The City Remembrancer coughs and walks across to the other side of the Lord Mayor, murmuring _Tess of the D'Urbervilles_ to the back of the Mayoral head as he goes. The Lord Mayor then repeats that he is delighted to welcome the author of _Death and the Door-bells_ to the City, and holds out his hand to Mr. John Sargent.


"The painter," says the City Remembrancer, his lips, from long practice, hardly moving.


In the sanctity of the home that evening, while removing his chains of office, the Lord Mayor (we may suppose) tells his sleepy wife what an interesting day he has had, and how Mr. Thomas Sargent, the famous statesman, and Mr. John Hardy, the sculptor, both came to lunch.

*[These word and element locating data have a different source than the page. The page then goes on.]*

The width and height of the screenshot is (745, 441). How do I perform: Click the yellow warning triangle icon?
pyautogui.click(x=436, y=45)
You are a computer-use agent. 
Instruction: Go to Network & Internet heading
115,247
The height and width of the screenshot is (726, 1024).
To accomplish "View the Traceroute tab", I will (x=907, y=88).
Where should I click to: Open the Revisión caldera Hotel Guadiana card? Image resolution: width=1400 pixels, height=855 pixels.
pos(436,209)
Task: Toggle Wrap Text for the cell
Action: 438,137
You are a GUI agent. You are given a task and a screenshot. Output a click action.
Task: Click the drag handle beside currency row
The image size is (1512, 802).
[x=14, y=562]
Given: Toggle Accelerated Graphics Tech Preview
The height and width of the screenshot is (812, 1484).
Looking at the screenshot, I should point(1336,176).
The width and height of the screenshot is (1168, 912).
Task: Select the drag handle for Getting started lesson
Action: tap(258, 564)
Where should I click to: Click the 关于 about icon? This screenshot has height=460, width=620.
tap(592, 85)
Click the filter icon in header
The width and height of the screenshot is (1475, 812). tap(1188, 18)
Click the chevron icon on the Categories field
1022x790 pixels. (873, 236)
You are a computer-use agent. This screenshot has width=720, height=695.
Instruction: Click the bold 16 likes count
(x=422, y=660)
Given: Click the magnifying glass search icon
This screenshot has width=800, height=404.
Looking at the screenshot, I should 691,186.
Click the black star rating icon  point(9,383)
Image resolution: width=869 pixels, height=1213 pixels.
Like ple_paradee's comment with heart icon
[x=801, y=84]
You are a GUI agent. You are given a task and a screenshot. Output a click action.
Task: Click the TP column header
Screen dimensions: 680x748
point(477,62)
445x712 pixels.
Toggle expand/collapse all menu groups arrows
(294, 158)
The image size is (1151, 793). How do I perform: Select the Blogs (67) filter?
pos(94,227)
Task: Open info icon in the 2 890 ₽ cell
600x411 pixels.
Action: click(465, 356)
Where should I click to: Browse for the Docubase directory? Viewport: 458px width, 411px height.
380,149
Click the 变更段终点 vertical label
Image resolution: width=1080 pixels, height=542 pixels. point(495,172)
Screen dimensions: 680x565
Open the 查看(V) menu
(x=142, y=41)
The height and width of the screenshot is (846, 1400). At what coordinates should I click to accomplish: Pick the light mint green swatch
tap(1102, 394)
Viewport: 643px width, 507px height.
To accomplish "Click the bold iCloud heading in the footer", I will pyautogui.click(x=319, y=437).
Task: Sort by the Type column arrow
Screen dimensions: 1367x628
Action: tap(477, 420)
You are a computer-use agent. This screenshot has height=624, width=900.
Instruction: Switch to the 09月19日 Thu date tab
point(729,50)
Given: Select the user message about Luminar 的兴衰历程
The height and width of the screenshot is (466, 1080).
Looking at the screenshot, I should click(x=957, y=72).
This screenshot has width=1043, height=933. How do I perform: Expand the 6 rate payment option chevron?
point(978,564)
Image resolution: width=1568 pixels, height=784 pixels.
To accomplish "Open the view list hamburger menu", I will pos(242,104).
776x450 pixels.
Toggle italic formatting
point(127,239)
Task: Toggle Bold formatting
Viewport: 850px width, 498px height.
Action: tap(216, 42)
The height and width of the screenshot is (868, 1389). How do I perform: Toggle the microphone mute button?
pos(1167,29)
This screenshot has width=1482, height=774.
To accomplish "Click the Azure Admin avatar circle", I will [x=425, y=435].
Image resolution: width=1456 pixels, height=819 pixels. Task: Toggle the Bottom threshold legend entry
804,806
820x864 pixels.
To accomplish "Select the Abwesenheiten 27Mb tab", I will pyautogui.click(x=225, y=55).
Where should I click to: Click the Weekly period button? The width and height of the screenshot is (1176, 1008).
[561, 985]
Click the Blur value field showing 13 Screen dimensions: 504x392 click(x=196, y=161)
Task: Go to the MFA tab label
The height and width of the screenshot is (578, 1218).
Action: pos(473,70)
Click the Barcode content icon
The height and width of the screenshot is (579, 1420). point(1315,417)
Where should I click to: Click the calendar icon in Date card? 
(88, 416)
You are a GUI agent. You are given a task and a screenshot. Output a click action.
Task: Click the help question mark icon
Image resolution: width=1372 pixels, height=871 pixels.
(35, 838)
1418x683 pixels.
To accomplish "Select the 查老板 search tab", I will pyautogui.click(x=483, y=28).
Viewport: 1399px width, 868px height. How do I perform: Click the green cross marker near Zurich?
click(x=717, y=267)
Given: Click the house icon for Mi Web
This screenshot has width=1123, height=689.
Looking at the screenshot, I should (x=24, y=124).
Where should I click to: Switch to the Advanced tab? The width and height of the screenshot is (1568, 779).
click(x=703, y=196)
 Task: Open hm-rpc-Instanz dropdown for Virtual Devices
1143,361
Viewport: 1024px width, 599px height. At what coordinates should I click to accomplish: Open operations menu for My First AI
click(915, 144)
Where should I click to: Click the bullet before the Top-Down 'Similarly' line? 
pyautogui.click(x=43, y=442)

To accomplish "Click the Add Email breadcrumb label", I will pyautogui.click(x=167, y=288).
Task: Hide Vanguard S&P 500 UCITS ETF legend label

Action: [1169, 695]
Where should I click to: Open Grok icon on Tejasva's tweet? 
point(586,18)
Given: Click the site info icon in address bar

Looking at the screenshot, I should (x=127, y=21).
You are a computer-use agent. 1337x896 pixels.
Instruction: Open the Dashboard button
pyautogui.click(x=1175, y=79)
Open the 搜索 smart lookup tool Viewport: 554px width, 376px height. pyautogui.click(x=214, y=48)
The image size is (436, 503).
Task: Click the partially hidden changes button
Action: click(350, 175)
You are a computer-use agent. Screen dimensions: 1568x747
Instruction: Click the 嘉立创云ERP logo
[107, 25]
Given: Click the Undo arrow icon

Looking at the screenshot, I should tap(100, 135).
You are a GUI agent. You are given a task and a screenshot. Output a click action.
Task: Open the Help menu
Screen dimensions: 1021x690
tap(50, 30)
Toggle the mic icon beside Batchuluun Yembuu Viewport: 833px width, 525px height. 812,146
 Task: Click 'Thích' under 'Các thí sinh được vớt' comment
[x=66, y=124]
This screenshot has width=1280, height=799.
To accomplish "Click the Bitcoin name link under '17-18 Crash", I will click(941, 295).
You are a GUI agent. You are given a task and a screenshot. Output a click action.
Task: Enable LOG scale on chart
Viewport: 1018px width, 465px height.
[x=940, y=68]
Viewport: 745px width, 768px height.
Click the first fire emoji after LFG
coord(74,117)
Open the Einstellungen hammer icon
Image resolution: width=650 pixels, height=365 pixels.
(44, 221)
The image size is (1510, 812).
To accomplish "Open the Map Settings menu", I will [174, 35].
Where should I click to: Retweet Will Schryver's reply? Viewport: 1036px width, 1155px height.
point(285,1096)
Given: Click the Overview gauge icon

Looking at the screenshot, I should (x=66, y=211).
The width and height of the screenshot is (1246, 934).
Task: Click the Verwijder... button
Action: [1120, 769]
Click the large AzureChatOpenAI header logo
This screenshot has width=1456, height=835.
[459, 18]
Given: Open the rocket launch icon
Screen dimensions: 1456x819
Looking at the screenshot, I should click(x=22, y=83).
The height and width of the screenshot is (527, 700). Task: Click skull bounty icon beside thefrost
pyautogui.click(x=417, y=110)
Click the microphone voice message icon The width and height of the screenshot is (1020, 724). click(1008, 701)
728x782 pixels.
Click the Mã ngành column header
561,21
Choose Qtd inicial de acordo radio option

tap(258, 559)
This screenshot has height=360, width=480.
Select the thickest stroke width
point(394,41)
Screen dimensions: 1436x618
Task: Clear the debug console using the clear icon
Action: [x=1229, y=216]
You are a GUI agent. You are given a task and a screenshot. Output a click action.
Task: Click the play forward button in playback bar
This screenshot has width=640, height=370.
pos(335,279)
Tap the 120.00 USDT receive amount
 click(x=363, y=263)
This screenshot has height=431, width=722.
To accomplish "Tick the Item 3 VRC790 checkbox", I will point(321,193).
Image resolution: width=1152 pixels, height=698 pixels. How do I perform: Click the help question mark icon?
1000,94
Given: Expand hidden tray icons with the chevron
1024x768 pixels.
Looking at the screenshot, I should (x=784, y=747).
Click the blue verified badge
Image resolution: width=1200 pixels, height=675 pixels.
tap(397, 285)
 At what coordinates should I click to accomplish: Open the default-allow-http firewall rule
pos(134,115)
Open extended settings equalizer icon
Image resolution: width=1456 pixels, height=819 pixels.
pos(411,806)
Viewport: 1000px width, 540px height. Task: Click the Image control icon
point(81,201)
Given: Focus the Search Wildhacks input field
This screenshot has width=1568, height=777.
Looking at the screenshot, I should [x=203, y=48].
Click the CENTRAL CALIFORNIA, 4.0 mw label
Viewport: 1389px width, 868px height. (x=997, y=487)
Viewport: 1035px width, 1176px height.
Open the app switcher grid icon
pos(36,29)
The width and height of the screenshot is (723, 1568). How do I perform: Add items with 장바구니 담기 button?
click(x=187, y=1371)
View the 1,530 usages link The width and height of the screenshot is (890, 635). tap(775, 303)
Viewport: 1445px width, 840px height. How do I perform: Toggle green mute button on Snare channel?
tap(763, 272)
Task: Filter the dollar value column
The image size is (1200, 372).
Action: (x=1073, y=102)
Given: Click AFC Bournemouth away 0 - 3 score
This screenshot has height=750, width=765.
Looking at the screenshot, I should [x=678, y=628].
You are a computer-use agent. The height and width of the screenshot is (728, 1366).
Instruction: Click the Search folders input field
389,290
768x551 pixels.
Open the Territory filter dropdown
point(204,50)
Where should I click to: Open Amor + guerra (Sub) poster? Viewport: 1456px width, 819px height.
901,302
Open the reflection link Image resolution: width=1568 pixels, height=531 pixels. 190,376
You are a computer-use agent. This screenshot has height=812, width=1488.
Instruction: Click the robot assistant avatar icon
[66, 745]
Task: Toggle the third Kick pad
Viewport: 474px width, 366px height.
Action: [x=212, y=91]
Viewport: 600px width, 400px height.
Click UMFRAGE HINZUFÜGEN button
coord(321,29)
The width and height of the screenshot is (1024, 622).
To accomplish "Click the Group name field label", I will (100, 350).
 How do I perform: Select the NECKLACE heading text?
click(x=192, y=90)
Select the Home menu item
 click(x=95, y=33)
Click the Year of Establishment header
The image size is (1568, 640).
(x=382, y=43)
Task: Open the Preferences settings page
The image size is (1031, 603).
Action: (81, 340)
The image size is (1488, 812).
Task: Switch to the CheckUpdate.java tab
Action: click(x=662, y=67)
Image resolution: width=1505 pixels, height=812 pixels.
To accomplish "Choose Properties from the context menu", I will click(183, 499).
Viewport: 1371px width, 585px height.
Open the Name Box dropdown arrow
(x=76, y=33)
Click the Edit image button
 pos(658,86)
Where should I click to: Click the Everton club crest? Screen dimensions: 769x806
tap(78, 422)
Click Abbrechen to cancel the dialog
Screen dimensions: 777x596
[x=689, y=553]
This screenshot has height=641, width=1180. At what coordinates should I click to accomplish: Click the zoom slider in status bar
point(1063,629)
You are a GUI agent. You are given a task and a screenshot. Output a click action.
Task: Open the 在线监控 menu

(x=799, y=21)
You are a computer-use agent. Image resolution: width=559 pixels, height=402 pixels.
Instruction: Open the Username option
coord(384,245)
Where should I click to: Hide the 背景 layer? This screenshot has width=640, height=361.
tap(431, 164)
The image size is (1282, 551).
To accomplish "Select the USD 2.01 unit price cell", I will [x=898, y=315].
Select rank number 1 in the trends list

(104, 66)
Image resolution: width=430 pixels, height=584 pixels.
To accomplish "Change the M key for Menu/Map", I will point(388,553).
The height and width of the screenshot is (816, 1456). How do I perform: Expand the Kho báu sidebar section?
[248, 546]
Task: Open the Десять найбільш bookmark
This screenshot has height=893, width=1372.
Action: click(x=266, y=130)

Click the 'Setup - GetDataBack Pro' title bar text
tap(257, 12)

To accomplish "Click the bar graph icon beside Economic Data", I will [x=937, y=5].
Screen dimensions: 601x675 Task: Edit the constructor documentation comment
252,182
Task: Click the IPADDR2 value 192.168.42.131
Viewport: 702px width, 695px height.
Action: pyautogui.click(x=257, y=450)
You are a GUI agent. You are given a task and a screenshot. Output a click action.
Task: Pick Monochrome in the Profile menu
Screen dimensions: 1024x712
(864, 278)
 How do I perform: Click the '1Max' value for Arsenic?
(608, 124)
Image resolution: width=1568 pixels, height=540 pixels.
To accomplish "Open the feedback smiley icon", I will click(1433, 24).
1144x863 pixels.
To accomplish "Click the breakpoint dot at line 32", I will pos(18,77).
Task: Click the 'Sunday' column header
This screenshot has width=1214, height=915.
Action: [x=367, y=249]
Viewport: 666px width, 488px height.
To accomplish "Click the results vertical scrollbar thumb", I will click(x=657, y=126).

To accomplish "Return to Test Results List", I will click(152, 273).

And all the time the year is creeping on. Another day gone. Another day nearer to that fatal November 8.... And here, inevitably, is November 8, and by to-morrow he will be that most pathetic of all living creatures, an ex-Lord Mayor of London. Where do they live, the ex-Lord Mayors? They must have a colony of their own somewhere, a Garden City in which they can live together as equals. Probably they have some arrangement by which they take it in turns to be reminiscent; Sir Tuttlebury Tupkins has "and Wednesdays" on his card, and Sir Joshua Potts receives on "3rd Mondays"; and the other Lord Mayors gather round and listen, nodding their heads. On their birthdays they give each other gold caskets, and every November 10 they march in a body to the station to welcome the new arrival. Poor fellow, the tears are streaming down his cheeks, and his paunch is shaken with sobs, but there is a hot bowl of turtle soup waiting for him at Lady Tupkins' house, The Mansion Cottage, and he will soon feel more comfortable. He has been allotted the "4th Fridays," and it is hoped that by Christmas he will have settled down quite happily at Ichabod Lodge.